Dans la République du bonheur de Martin Crimp est une pièce grinçante sur la famille et la société contemporaines. L'adaptation qu'en a faite Christian Lapointe est dans le ton, sans verser dans la charge dévastatrice.

C'est Noël. Tino Rossi chante. Une famille se déchire devant nous, entre la piscine gonflable, le bar et la toilette chimique.

La première partie du texte du Britannique Martin Crimp dévoile toute la haine qui couve entre les grands-parents, les parents, les enfants, ainsi que l'oncle et la tante d'une famille vivant dans le kitsch jusqu'au bout des doigts et fière de le faire.

Par la suite, la pièce prend des allures de messe avec récitatifs et musique à gogo, faisant l'autopsie d'une recherche de bonheur aussi illusoire que factice. Un bonheur mis au monde avec les forceps du plastique et de la porno, de l'internet et de la morale Walmart, mais loin de la politique, évidemment pourrie.

Dans cette séquence, les personnages récitent plus qu'ils n'échangent un texte. Celui-ci porte sur la liberté et le bonheur, disons-le, d'être con, et il peut être l'apanage de n'importe lequel des huit d'entre eux.

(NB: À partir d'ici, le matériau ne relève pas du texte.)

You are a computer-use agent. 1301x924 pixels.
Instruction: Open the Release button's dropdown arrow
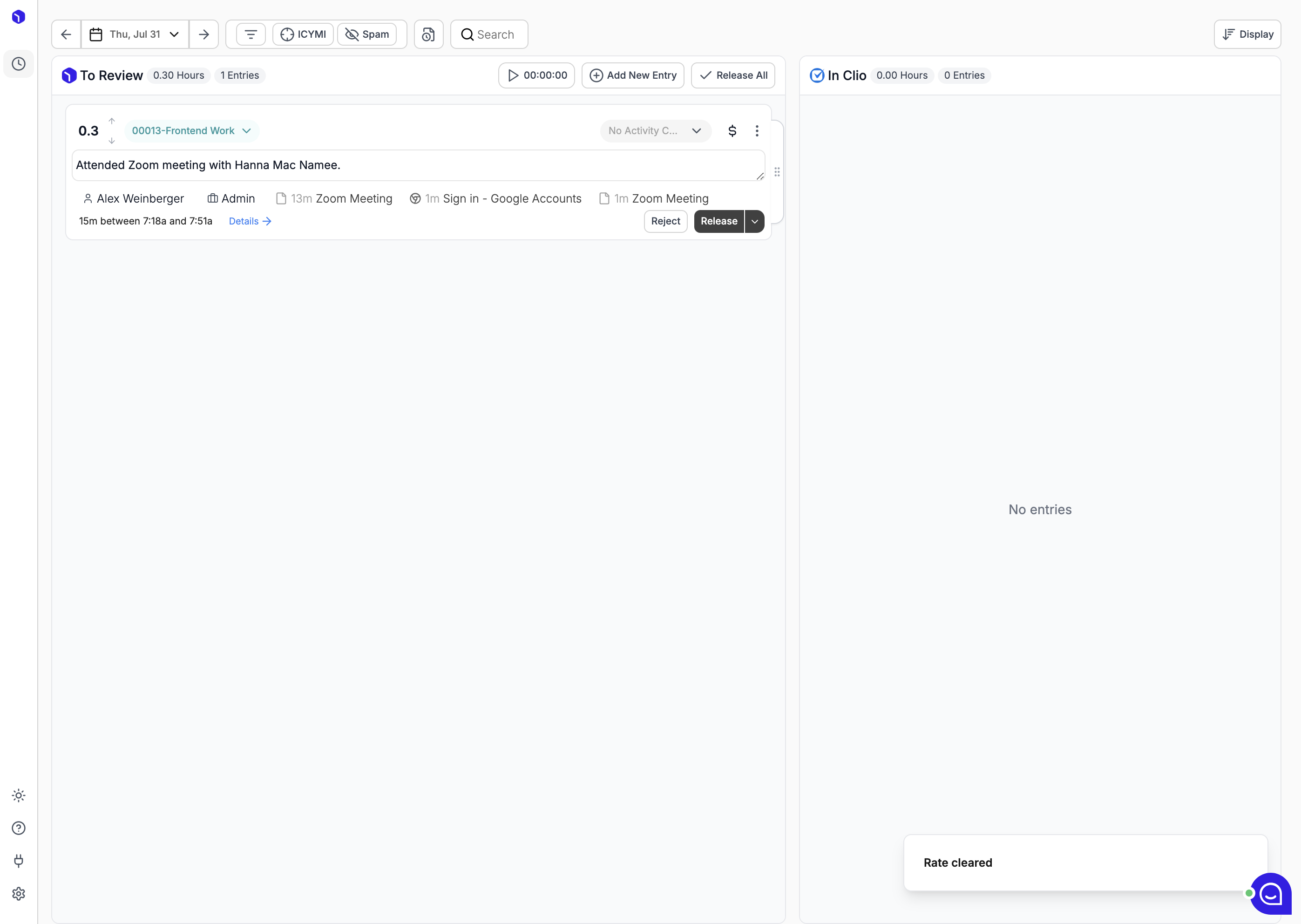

Christian Lapointe nous montre, avec des chansons, des vidéos et des Barbie, un grand magasin où tout peut être bradé pour peu qu'on écarte les jambes ou que l'on étire au maximum l'élastique d'une morale bidon.

Distanciation extrême

Dans la dernière partie, les superbes Ève Landry et David Giguère finissent cette entreprise de démolition en triturant ce qui reste de leur couple, engoncé dans l'hypocrisie, la manipulation et le mépris.

Le langage est cru, tous les orifices du corps sont évoqués, encore et plus, l'humour est tour à tour absurde, gras, jaune...

Les chansons, vidéos et micros qu'utilisent parfois les personnages sont destinés à donner du recul aux spectateurs face à cette réalité déjantée, décalée et déprimée. Un peu trop, à notre humble avis. Ces objets de mise en scène viennent malheureusement briser un rythme qui est celui, au fond, d'une descente aux enfers.

Martin Crimp a écrit une pièce cynique, radicale, voire nihiliste, d'une cruauté presque intolérable. Cette oeuvre exige des trésors d'interprétation et de mise en scène. Christian Lapointe et sa troupe relèvent le défi, mais il semble qu'ils aient hésité un brin devant la possibilité d'aller véritablement jusqu'au bout de la nuit.

À la Cinquième Salle de la Place des Arts, jusqu'au 28 février.